> _Work instruction A_: Decide whether each statement below agrees with the passage on the House health bill: (i) the surtax on incomes above $1 million would be 5.4 percentage points in 2011 and beyond; (ii) the public insurance option would begin in 2011; (iii) South Korea's highest tax rate is 38.5%. For each, answer yes or no and quote the deciding words.
> _Work instruction B_: Write a continuation of the passage on the House health bill, starting after its last sentence.

> _Extract to read_:
_____
Mr. Obama's February budget provided the outline, but the House bill now fills in the details. To wit, tax increases that would take U.S. rates higher even than most of Europe. Yet even those increases aren't nearly enough to finance the $1 trillion in new spending, which itself is surely a low-ball estimate. Meanwhile, the bill would create a new government health entitlement that will kill private insurance and lead to a government-run system.

Hyperbole? That's what people said when we warned about this last fall in "A Liberal Supermajority," but even we underestimated the ideological willfulness of today's national Democrats. Consider only a few of the details:

A huge new income surtax. The bill's main financing comes from another tax increase on top of the increase already scheduled for 2011 under Mr. Obama's budget. The surtax starts at one percentage point for adjusted gross income above $350,000 in 2011, rising to two points in 2013; a 1.5 point surtax at incomes above $500,000, rising to three in 2013; and a whopping 5.4 percentage points in 2011 and beyond on incomes above $1 million.

This would raise the top marginal federal tax rate back to roughly 47% or 48%, if you include the Medicare tax and the phase-out of certain deductions and exemptions. With the current top rate at 35%, this would be the largest rate increase outside the Great Depression or world wars.

The average U.S. top combined state-federal marginal tax rate would hit about 52%. This would be higher than in all but three (Denmark, Sweden, Belgium) of the 30 countries measured by the OECD. According to the nearby table compiled by the Heritage Foundation, taxpayers in at least five U.S. states would pay higher marginal rates even than Sweden. South Korea, which Democrats worry is stealing American jobs, would be able to grab even more as its highest rate is a far more competitive 38.5%.

House Democrats say they deserve credit for being honest about the tax increases needed to fund their ambitions. But then they also claim that this surtax would raise $544 billion in new revenue over 10 years. America's millionaires aren't that stupid; far fewer of them will pay these rates for very long, if at all. They will find ways to shelter income, either by investing differently or simply working less. Small businesses that pay at the individual rate will shift to pay the 35% corporate rate. When the revenue doesn't materialize, Democrats will move to soak the middle class with a European-style value-added tax.

Phony numbers. Democrats will have to come up with something, because even the surtax puts their bill at least $300 billion short of honest financing. The public insurance "option" doesn't even begin until 2013 and the costs are heavily weighted toward the later years, but the tax hikes start in 2011. So under Congress's 10-year budget window, the House bill is able to pay for seven years of spending with nine years of taxes. Andy Laperriere of the ISI Group estimates the bill would add $95 billion to the deficit in 2019 alone.
_____
> _Collected material_:
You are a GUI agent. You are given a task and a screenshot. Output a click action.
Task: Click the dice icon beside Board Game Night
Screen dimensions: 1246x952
_____
> _Your response A_:
(i) Yes: "a whopping 5.4 percentage points in 2011 and beyond on incomes above $1 million"
(ii) No: "doesn't even begin until 2013"
(iii) Yes: "its highest rate is a far more competitive 38.5%"

> _Your response B_:
Then there's yesterday's testimony, from Congressional Budget Office (CBO) Director Doug Elmendorf, that ObamaCare's cost "savings" are an illusion. Mr. Obama claims government can cover more people and pay less to do it. But Mr. Elmendorf told the Senate Finance Committee that "In the legislation that has been reported we don't see the sort of fundamental changes that would be necessary to reduce the trajectory of federal spending by a significant amount. And on the contrary, the legislation significantly expands the federal responsibility for healthcare costs."

Further on the public plan: "It raises the amount of activity that is growing at this unsustainable rate."

No matter, Speaker Nancy Pelosi is whisking the bill through House committees even before CBO has had a chance to score it in detail. As Wisconsin Republican Paul Ryan put it to us, "We will not have read it, and we will not have a score of it, but we will have passed it out of committee."

A new payroll tax. Unemployment is at 9.5% and rising, but Democrats will nonetheless impose a new eight percentage point payroll tax on employers who don't provide health insurance for employees. This is on top of the current 15% payroll tax, and in addition to a new 2.5-percentage point tax on individuals who don't buy health insurance. This means that any employer with more than $400,000 in payroll would have to pay at least 25% above the salary to hire someone. Result: Many fewer new jobs, with a higher structural jobless rate, much as Europe has experienced as its welfare states have expanded.

Other new taxes, including an as yet undetermined levy on private health plans. This tax, which Democrats say could raise $100 billion or so, would make it even harder for private plans to compete with the government plan, which would already benefit from government subsidies and lower capital costs. For good measure, the House bill also gets the ball rolling on tax increases on foreign-source corporate income.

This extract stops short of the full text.